Se cimentan en la integración de sistemas de recogida de información: control de presencia, permisos y programas de gestión de personas. Los mandos tienen un rol protagonista al coordinar y revisar la calidad del dato.
Palancas de actuación
La complejidad del reto radica en la diversidad de palancas que se precisan combinar e integrar.
Gobernanza
Revisar el modelo de control de ausencias, régimen disciplinario y arquitectura de políticas. La prevención de riesgos laborales es un pilar fundamental, necesario y no siempre suficiente.
Organización
Incorporar el absentismo como variable estructural en modelos de dimensionamiento y planificación. Identificar posiciones que precisan relevos internos, versatilidad y polivalencia.
Experiencia del empleado
Seguridad psicológica, bienestar integral y calidad de la experiencia actúan como palancas para contener el absentismo. Una cultura sana y un liderazgo inclusivo contribuyen al bienestar organizativo.
Retribución y recompensa
Revisar el marco de retribución para asegurar equidad interna y competitividad externa, optimizando los componentes que pueden actuar como palancas preventivas de compromiso.
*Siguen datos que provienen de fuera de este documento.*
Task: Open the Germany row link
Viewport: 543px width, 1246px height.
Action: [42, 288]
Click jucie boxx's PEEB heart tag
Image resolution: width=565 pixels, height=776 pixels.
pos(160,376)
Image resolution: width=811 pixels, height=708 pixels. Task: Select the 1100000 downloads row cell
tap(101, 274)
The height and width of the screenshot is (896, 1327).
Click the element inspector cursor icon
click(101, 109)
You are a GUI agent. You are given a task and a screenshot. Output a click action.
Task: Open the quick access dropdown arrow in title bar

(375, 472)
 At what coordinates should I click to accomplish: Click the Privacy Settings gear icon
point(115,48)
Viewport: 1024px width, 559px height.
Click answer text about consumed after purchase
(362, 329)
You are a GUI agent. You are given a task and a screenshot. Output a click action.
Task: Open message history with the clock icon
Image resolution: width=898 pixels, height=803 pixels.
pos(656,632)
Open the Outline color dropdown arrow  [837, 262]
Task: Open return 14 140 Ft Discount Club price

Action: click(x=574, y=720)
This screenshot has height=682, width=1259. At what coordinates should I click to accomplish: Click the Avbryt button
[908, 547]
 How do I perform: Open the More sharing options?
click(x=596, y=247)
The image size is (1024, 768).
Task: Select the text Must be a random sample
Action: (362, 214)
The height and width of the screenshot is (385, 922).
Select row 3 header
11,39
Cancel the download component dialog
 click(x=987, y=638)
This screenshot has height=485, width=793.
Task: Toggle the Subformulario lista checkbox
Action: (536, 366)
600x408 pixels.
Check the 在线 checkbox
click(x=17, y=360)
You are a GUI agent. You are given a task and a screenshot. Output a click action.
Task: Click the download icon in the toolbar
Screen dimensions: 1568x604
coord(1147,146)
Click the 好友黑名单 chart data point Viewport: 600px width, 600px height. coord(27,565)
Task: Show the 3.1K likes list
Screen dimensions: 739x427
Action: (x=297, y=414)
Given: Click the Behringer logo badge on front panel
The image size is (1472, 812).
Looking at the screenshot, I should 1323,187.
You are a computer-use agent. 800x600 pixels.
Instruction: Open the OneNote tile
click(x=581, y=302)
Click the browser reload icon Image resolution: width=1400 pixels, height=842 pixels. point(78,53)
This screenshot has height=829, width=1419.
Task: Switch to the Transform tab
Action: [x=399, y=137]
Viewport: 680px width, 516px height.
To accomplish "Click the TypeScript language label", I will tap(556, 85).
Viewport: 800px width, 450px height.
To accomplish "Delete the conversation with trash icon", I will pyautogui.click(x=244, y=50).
Inteligencia artificial en la gestión del absentismo
La adopción de soluciones de IA abre una ventana relevante pero también trae consigo riesgos éticos, de sesgo y de cumplimiento normativo.
Estandarización de decisiones
Automatización de la recolección y tabulación de información de presencia y ausencias, reduciendo errores operativos.
Reconocimiento de patrones
Identificación de patrones complejos y predicción de comportamientos de riesgo, permitiendo anticipar intervenciones preventivas.
Riesgos a considerar
Riesgos éticos, de sesgo algorítmico y de cumplimiento normativo, especialmente bajo la legislación de seguridad y confidencialidad de la información.
¿Qué preguntas te estás haciendo en materia de absentismo?
Las preguntas adecuadas no solamente dirigen las conversaciones, sino que crean las realidades del futuro.
Conclusiones: el absentismo como test de madurez
El absentismo es un reto que trasciende la función de personas, al ser un mal endémico de la sociedad y la economía nacionales.
En términos de gobierno corporativo, ya no puede tratarse como un apéndice de los indicadores de PRL: es un KPI de competitividad estructural.
La heterogeneidad obliga a abandonar recetas universales y trabajar con mapas de riesgo por unidad de negocio, geografía y colectivo.
Gestionar el absentismo no es un sprint sino un proceso iterativo que requiere combinación de actuaciones multidisciplinares.
Las organizaciones que integren gobernanza, analítica, diseño organizativo, experiencia de empleado y tecnología fortalecerán su ventaja competitiva.